Joe Biden has been out on the road, with trips to Iowa and North Carolina within the last seven days and a stop in Oregon expected towards the end of this week. Voters will have heard plenty about what the president is doing to try to deal with inflation and the economy, and very little about the other policies concerning the Democratic Party base.

It is easy to see why. A recent High Point University poll in North Carolina gave the president some low approval ratings for his handling of inflation (19 per cent) and rising petrol prices (18 per cent), and for his stewardship of the economy in general (26 per cent). The picture nationally is not a whole lot better.

Biden needs to up those numbers, that is clear – particularly as the problems relating to these issues are not going away quickly – and any successes he is notching up in relation to the economy (on employment figures, for example) are not cutting through with voters in the same way. Blaming Vladimir Putin and Russia’s invasion of Ukraine is one thing, with Biden saying in Iowa: “I’m doing everything within my power, by executive orders, to bring down the prices and address the Putin price hike.” However, voters are only likely to accept that for so long.

What Biden has to be careful about is losing the support of parts of the Democratic base. While the White House has clearly decided that there is little chance of getting any more major legislation through Congress before the midterm elections in November (not least because of cagey relations within the Democratic Party itself), neglecting to draw attention to the more progressive elements of the president’s agenda – voting rights, immigration and so on – will bring its own issues.
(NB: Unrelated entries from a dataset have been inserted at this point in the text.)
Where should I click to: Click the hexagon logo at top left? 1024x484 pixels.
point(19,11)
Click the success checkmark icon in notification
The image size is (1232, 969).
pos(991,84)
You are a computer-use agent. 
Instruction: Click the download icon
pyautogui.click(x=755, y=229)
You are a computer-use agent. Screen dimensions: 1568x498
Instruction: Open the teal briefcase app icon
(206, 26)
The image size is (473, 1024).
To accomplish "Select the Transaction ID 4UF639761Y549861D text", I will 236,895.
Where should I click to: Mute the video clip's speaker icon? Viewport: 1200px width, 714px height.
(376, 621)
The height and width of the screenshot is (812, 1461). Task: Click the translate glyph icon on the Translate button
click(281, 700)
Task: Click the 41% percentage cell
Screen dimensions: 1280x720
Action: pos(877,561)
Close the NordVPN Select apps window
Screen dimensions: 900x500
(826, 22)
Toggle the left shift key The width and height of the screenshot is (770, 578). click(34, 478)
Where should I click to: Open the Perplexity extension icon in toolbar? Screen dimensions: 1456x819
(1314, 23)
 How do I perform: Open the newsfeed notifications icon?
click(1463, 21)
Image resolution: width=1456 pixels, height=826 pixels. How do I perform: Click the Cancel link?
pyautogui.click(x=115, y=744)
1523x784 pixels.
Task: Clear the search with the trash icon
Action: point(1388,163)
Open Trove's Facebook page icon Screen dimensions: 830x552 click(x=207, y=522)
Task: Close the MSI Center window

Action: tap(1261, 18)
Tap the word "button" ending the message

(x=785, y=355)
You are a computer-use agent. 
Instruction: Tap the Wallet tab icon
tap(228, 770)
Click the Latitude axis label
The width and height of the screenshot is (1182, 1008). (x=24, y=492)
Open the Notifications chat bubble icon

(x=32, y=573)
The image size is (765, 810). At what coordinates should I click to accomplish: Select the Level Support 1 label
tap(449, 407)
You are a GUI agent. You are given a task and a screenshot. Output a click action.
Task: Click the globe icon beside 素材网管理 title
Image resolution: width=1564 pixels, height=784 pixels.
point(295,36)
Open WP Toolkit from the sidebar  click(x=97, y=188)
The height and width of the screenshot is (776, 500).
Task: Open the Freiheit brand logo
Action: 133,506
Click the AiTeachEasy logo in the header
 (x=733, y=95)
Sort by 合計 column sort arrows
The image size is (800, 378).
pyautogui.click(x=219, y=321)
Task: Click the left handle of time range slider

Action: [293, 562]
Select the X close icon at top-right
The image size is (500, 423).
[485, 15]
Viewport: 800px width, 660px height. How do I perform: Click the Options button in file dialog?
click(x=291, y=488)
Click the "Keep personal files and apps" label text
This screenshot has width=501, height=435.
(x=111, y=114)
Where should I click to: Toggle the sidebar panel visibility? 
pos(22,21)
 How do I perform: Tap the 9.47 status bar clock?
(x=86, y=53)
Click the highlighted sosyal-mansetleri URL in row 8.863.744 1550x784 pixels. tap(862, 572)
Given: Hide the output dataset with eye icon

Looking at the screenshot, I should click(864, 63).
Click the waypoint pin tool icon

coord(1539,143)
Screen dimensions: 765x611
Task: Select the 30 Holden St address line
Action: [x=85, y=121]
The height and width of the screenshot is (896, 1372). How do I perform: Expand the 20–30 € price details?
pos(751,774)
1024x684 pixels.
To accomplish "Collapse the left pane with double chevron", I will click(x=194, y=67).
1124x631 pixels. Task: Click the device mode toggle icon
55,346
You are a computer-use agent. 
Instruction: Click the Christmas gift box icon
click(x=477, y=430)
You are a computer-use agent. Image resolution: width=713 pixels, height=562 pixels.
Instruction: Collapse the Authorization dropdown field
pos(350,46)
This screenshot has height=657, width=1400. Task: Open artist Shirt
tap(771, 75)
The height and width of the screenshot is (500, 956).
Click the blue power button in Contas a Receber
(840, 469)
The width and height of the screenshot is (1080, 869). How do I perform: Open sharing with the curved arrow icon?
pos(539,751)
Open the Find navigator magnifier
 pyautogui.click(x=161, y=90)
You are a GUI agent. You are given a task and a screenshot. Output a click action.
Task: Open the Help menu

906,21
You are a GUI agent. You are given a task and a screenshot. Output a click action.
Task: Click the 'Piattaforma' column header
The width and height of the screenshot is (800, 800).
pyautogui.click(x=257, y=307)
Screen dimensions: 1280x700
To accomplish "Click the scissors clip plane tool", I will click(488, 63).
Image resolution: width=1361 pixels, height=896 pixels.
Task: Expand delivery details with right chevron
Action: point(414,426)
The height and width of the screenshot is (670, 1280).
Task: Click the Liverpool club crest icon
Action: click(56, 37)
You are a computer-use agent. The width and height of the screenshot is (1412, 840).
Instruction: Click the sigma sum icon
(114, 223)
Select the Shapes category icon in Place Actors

Chris Cillizza of CNN pointed to some analysis by Gallup that looked at the attitudes of younger voters towards Biden across the length of his presidency. Before July 2021, he wrote, an “average of 6 in 10 adult members of Generation Z – those born between 1997 and 2004 – approved of the job Biden was doing. During the period spanning September 2021 to March 2022, that number had plummeted to an average of just 39 per cent”. The data showed a pretty similar drop among the older, “Millennial” group.

It should be pointed out that younger voters were more optimistic about Biden’s tenure than older voters when the president first entered the White House, so there was always scope for a drop – but Biden has to be careful. A significant number of those younger voters will have been persuaded by the idea of a progressive agenda, so putting these elements on the back burner for too long may cause him trouble at the ballot box later in the year.